DOCUMENT EXCERPT
:::::
Create heatmap annotations from selected variables

Description

This function will create a ComplexHeatmap::columnAnnotation object with rows for each variable passed as argument. Character columns will be coerced into factors. For factors, the ColorBrewer palette Set3 will be used. For non-negative numeric, the PuBu palette will be used, and for columns with negative values, the reversed RdBu will be used.

Usage

create_annotations(df, selected_variables)

Arguments

df

a data frame. It can be an original unscaled data, or a scaled one

selected_variables

list of columns in the data frame to create annotations for

Value

a ComplexHeatmap::columnAnnotation object


Cut a hierarchical tree targeting k clusters

Description

Cut a hierarchical tree targeting k clusters

Usage

cut_clusters(clusters, k)

Arguments

clusters

cluster results, produced by e.g. fastcluster::hclust()

k

target number of clusters

Value

cluster labels

Examples

dmat <- compute_dmat(iris, "euclidean", TRUE, c("Petal.Length", "Sepal.Length"))
clusters <- compute_clusters(dmat, "complete")
cluster_labels <- cut_clusters(clusters, 2)
head(cluster_labels)

Plot a 2D MDS projection of a distance matrix

Description

Plot a 2D MDS projection of a distance matrix

Usage

dmat_projection(dmat, point_colors = NULL, point_palette = NULL)

Arguments

dmat

distance matrix

point_colors

optional list of labels to color points (will be coerced to factor)

point_palette

optional palette used with ggplot2::scale_colour_manual()

Value

a ggplot object

Examples

dmat <- dist(iris[, c("Sepal.Width", "Sepal.Length")])
dmat_projection(dmat)

Faceted boxplots with points or violin plots

Description

Faceted boxplots with points or violin plots

Usage

facet_boxplot(
  df,
  x,
  y,
  facet_var = NULL,
  boxplot_colors = NULL,
  shape = c("boxplot", "violin"),
  plot_points = TRUE
)
:::::
Records from a dataset:
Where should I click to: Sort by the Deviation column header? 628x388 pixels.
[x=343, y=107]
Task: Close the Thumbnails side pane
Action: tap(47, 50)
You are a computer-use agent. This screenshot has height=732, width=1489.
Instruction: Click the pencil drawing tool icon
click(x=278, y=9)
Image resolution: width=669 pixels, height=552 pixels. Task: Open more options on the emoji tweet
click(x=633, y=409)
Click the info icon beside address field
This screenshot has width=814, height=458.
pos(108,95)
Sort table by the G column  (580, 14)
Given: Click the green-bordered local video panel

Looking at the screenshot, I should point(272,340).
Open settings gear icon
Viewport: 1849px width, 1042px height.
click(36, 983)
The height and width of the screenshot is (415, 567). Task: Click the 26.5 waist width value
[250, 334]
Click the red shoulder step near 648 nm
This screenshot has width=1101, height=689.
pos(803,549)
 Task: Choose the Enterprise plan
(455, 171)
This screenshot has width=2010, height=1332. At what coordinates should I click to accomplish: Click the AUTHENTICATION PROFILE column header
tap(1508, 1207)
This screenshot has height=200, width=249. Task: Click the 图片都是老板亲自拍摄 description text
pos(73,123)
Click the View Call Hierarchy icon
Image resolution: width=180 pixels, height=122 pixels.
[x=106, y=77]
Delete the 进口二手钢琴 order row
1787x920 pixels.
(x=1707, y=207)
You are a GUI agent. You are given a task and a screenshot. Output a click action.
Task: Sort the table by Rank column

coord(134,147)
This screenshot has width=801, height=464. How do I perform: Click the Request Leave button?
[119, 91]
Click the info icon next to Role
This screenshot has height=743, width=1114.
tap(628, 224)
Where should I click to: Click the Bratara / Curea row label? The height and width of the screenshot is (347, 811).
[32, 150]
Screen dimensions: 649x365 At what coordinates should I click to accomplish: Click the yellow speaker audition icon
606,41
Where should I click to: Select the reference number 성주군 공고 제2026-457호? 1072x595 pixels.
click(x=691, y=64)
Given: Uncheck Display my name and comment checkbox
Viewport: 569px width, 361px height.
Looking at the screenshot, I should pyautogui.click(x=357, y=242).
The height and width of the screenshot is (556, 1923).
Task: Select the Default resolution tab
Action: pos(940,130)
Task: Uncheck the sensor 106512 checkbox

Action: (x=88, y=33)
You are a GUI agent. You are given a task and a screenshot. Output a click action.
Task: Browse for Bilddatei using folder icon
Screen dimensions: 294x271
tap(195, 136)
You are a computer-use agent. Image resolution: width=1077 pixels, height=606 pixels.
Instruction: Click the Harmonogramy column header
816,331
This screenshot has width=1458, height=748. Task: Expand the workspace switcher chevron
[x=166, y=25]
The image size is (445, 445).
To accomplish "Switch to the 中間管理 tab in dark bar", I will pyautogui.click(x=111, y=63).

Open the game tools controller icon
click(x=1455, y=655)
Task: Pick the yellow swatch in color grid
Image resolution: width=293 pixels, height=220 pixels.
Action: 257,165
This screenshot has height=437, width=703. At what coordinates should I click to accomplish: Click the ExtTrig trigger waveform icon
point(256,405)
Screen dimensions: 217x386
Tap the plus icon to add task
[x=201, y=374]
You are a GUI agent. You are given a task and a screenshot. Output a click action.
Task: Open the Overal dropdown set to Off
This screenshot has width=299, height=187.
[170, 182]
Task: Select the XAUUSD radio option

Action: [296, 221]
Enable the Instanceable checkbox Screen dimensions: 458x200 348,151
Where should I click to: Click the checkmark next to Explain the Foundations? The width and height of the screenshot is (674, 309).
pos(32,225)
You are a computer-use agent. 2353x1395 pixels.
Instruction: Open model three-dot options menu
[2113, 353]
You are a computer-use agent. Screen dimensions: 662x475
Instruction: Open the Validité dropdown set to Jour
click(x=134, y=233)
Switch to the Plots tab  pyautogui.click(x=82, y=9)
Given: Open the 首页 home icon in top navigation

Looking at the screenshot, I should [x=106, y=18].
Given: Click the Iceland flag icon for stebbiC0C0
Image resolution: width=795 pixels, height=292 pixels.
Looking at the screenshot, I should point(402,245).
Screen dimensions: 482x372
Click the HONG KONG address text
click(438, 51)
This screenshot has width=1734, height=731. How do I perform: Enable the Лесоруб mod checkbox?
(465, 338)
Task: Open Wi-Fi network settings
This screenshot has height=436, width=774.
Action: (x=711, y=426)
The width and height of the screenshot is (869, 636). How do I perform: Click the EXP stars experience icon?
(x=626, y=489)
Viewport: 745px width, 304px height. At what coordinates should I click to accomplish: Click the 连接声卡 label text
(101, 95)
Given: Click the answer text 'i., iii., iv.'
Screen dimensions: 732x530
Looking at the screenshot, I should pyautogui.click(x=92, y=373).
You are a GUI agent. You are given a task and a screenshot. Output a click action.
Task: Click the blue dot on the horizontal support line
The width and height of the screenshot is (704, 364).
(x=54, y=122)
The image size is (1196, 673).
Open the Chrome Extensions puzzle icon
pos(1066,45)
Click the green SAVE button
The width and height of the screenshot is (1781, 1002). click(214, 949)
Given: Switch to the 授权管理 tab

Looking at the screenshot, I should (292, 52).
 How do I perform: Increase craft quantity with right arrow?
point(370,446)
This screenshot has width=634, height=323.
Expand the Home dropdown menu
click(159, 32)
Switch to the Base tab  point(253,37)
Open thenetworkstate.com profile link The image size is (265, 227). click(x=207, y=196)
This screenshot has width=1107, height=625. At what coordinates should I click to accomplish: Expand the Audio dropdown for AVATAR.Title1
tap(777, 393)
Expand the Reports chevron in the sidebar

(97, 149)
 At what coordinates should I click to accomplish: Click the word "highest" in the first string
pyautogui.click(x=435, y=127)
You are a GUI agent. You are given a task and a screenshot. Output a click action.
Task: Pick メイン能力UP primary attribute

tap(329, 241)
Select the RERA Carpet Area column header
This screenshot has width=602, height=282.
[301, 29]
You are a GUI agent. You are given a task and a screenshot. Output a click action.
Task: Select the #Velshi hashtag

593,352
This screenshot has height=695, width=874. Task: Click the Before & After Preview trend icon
:::::
DIRECTIVES
• A. Could you reproduce the records word for word, beginning at the very first line and ending after the line containing "click(x=633, y=409)"?
• B. What comes next in the R function reference? Continue it from where it stops.

FINAL ANSWERS
• A.
Where should I click to: Sort by the Deviation column header? 628x388 pixels.
[x=343, y=107]
Task: Close the Thumbnails side pane
Action: tap(47, 50)
You are a computer-use agent. This screenshot has height=732, width=1489.
Instruction: Click the pencil drawing tool icon
click(x=278, y=9)
Image resolution: width=669 pixels, height=552 pixels. Task: Open more options on the emoji tweet
click(x=633, y=409)

• B.
Arguments

df

a data frame containing all the variables matching the remaining arguments

x

categorical variable

y

continuous variable

facet_var

optional variable to facet data

boxplot_colors

list of colors to use as fill for boxplots

shape

either "boxplot" or "violin"

plot_points

boolean variable to overlay jittered points or not. Default is TRUE

Value

a ggplot2::ggplot object

Examples

facet_boxplot(iris, x = "Species", y = "Sepal.Length", facet_var = "Species")

A custom line plot with optional vertical line

Description

A custom line plot with optional vertical line

Usage

line_plot(df, x, y, xintercept = NULL)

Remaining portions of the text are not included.